If I were to follow this advice, I would simultaneously have to: (1) remove Hagai's story, (2) remove Sam's story, (3) write a novel each for Hagai and Sam, and (4) change nothing.
You can see where that might be difficult.
But the purpose of critiques is not to fix the novel for you. Critiques give you an idea of how people are responding to your novel. It's up to you how you address that. To the tips!
- FOLLOW YOUR GUT. You know your story best, and you can usually tell which comments resonate with you and which don't. When it was suggested I split the novel in two, I debated it a lot, but ultimately decided it would turn the story into something I didn't want to write. That freed me to focus on what I would change.
- LOOK AT THE ROOT OF THE COMMENT. Even though their advice was contradictory, all of my beta readers were correct. I just had to go deeper than the advice and look at the reason behind it. Hagai was annoying sometimes, and Sam was sometimes too much, but removing one or the other as a main character wasn't an answer I liked. Knowing the root cause, however, I could fix the real issue: make Hagai more proactive; make Sam less of a Mary Sue.

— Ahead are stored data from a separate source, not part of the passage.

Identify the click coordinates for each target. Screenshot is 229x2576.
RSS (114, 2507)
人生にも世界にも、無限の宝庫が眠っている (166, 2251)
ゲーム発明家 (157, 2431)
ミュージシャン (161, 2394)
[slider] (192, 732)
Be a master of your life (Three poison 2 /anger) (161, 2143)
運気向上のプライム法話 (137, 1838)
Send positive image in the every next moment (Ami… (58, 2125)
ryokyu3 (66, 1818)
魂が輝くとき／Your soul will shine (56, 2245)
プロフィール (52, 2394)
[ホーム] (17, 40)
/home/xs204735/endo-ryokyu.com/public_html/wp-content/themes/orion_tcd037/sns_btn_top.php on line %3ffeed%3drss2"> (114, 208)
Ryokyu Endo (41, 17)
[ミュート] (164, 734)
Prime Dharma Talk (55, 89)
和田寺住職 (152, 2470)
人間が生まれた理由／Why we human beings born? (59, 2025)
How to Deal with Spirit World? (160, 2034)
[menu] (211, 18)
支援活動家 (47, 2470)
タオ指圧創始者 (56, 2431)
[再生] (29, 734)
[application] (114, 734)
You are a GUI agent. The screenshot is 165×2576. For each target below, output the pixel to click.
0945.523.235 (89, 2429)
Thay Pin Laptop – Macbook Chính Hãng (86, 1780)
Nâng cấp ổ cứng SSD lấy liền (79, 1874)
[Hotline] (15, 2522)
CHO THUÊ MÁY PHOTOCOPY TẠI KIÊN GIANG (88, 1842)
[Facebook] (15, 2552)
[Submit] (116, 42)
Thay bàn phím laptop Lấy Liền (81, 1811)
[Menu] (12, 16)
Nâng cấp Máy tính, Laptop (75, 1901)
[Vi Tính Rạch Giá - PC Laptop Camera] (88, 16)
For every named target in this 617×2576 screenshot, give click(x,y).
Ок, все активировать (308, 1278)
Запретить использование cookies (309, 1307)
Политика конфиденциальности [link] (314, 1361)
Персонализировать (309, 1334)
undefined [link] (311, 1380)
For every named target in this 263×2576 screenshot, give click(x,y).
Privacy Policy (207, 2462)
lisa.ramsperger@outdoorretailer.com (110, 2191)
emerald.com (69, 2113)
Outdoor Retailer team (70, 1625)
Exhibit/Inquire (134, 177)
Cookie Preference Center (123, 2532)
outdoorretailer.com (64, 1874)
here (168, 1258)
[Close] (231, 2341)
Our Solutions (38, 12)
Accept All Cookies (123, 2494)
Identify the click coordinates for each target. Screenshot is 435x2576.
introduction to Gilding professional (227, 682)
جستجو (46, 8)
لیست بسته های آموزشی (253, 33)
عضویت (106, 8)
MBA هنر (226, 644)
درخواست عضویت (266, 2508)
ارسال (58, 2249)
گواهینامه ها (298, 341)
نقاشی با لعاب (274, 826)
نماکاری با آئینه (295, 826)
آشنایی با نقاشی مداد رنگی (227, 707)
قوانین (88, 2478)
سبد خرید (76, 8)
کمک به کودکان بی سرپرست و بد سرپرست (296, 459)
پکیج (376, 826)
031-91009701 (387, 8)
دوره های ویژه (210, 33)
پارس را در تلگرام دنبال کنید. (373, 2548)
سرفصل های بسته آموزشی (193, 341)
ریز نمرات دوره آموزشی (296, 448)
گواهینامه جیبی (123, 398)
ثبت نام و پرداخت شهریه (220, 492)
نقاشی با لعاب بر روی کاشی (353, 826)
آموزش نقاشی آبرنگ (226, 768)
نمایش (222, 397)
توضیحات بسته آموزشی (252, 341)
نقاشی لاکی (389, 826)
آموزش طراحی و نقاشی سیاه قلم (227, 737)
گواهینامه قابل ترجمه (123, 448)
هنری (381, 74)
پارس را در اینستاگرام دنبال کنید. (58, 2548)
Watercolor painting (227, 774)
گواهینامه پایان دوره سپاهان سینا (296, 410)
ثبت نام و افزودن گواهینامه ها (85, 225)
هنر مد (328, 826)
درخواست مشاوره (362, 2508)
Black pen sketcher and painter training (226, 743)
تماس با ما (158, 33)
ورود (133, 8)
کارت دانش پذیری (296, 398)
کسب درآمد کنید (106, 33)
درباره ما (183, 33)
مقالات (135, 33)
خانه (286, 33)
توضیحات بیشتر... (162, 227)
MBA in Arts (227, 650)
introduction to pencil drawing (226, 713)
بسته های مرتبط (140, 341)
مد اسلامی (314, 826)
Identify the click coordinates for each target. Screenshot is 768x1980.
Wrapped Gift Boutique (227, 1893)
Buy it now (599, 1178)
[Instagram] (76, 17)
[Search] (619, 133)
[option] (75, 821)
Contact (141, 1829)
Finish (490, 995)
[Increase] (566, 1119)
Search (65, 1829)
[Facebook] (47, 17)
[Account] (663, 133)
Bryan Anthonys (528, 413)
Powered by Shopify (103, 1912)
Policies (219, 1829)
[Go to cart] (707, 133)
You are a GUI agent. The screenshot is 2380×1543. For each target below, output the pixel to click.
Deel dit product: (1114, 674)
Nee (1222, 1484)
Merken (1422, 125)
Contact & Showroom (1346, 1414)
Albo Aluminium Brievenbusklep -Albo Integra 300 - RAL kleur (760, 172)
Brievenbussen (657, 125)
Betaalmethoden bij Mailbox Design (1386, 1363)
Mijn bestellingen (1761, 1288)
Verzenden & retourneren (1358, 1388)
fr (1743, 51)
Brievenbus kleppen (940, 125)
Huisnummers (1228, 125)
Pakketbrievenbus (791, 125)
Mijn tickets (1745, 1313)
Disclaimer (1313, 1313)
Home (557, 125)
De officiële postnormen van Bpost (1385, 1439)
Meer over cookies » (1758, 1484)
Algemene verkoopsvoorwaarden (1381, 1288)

- LOOK FOR THE TRUTH IN EVERY COMMENT. So I ignored the suggestion of splitting the novel in two, but did I ignore the comment entirely? Heck, no. There was something that reader didn't like about switching back and forth, and it was my job to figure out what it was. Realizing that made me take a cold, hard look at both storylines to figure out what made "switching" difficult for some people. I shortened some chapters, deleted others, and focused the tension so each storyline could stand on its own, resulting in a far less boring story overall.
What do you do when critics disagree?